Upstate student’s cancer research project makes journal cover
A research project led by Upstate Medical University graduate student Stephen Shinsky made the cover of the Oct. 23 Journal of Biological Chemistry and will pave the way for further studies of a protein linked to causing–and possibly treating–cancer.
While conducting research into the Mixed Lineage Leukemia protein-3 complex (MLL3), Shinsky “noticed this weird finding and really took charge, coming up with experiments on his own,” said his mentor Michael Cosgrove, PhD, associate professor of biochemistry and molecular biology.
“The structure of the MLL3 protein complex presents a significant technical challenge,” Cosgrove said. “It’s big, with five components. Working on one protein is hard. Working on how one interacts with another, the challenges increase exponentially.”
But Cosgrove had faith in Shinsky, who recently received his PhD and accepted a post-doctoral position at the University of North Carolina at Chapel Hill.
“He was the guy to handle it,” Cosgrove said. “It’s gratifying as a mentor when a student becomes independent and takes charge.”
What Shinsky found was that a subunit that interacts with the MLL3 protein known as WDR5 behaves differently in the MLL3 complex than it does in MLL1 and MLL2 complexes.
“We expected similar behavior, but Stephen found out otherwise,” Cosgrove said. The discovery can help researchers understand the regulation of activity in cells implicated in aggressive leukemias that affect infants and, in some cases, adults taking anti-cancer medication.
“The amount of MLL3 mutations that have been found in cancers in recent years is astounding,” Shinsky said.
“However, how these mutants affect MLL3 is not really known. Our work lays the groundwork for understanding the MLL3 core complex.”
Researchers can “easily now generate the MLL3 cancer mutants and perform studies like those in my paper and compare how cancer mutants affect the MLL3 core complex in vitro,” Shinsky said.
It took many nights and weekends in Weiskotten Hall to get to that point.
“I had to do a lot of experiments to prove that the WDR5 subunit was indeed inhibiting MLL3,” Shinsky said. “WDR5 does not appear to inhibit any of the five other highly related proteins in the same family as MLL3.”

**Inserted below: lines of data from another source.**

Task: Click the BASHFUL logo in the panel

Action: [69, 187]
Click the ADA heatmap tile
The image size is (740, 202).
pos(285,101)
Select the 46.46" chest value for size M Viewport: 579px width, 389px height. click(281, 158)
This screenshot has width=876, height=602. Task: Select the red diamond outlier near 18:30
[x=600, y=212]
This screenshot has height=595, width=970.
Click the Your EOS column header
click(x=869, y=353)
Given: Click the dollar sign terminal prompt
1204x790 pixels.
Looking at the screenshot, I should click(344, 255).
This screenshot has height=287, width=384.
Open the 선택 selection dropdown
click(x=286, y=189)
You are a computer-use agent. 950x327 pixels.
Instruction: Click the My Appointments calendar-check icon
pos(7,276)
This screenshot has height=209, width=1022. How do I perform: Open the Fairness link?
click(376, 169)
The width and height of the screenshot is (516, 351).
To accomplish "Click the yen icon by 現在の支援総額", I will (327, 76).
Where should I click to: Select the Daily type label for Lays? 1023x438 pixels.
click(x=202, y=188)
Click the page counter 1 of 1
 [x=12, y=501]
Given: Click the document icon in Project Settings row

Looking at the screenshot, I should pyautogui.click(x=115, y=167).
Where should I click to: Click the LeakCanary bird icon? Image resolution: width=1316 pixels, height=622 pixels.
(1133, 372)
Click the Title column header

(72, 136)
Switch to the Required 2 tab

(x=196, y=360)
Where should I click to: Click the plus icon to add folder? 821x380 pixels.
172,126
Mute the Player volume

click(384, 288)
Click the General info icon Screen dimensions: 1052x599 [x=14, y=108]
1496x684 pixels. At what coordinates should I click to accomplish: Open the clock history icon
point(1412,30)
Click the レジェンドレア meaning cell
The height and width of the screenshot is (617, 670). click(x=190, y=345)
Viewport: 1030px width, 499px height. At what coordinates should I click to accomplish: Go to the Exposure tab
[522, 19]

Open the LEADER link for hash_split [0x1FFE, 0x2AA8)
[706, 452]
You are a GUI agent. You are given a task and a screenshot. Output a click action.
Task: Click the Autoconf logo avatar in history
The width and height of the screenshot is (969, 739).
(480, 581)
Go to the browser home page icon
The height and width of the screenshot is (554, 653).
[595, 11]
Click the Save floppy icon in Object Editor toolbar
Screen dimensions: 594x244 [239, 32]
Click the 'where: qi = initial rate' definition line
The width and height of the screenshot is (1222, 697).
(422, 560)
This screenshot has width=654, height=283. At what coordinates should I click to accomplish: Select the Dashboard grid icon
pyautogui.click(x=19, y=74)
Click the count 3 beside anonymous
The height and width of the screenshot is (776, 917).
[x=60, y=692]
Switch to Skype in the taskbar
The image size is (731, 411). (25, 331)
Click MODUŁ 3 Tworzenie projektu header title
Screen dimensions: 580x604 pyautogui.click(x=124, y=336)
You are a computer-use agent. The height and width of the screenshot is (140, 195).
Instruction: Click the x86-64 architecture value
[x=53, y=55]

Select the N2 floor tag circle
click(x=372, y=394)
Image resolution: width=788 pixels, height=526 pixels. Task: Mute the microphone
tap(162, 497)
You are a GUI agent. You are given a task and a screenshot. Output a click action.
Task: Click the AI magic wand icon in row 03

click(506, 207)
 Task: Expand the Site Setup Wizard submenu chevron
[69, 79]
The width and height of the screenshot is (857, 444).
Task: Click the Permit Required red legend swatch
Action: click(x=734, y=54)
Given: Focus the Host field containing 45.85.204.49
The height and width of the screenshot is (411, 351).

That finding was included in an earlier paper Shinsky authored, but what he really wanted to do was craft an entire paper around it. That project, with Cosgrove’s assistance, became the JBC cover article with Shinsky as first author.
“Dr. Cosgrove was supportive in letting me direct an entire project myself and finally that came to fruition with the latest paper,” Shinsky said.
An additional element of the MLL3 research is the possibility that it can act as a tumor suppressor and prevent cancer progression.
“Our discovery that the WDR5 subunit inhibits the enzymatic activity of MLL3 may suggest that agents designed to interfere with the interaction of WDR5 and MLL3 could stimulate activity and be therapeutic,” Shinsky said. “Of course it would have to be shown that the enzymatic activity of MLL3 is required for its tumor suppressor capabilities.”
The Cosgrove lab previously developed agents that interfere with WDR5 binding to MLL3 family members. Shinsky has shown that these agents increase the enzymatic activity of MLL3, “so it may be that these agents could be used to treat cancers where MLL3 mutations reduce enzymatic activity,” he said.
Where can this work with MLL3 lead?
Perhaps to a successful result similar to the structure-based design and development of HIV protease inhibitors to treat AIDS, and tyrosine kinase inhibitors such as Gleevec that target the BCR-Abl oncogene in previously fatal chronic myelogenous leukemias, Cosgrove said.
“The key is targeted therapeutics,” he said. “That’s what this is about. Understanding the intricacies of how these proteins work at the molecular level will lead to new and better treatments.”
The Cosgrove lab will continue Shinsky’s project while he tackles cancer research at the University of North Carolina at Chapel Hill, working on different aspects of gene expression.
He has nothing but praise for Upstate and the Cosgrove lab.
“I had a lot of freedom to work independently but was able to check in with Dr. Cosgrove as often as I’d like,” Shinsky said. “Sometimes I was in his office 10-plus times a day showing him data and discussing my next experiments.
“We really worked very well together and were able to accomplish a lot in a short amount of time,” Shinsky said, referring to his relatively short four-year path to a PhD.
“I learned a lot from him and not just about science, but about how to think problems through. I will certainly miss working with him. Our ability to coordinate our different work styles into a synergistic force was really responsible for the success of this cover article and our other publications.
—from With Distinction
Caption: Stephen Shinsky, center, and the Cosgrove lab at Upstate. From left, lab manager Susan Viggiano; post-doctoral associate Nilda Alicea-Velazquez; Stephen; Associate Professor Michael Cosgrove, PhD, and graduate student Kevin Namitz.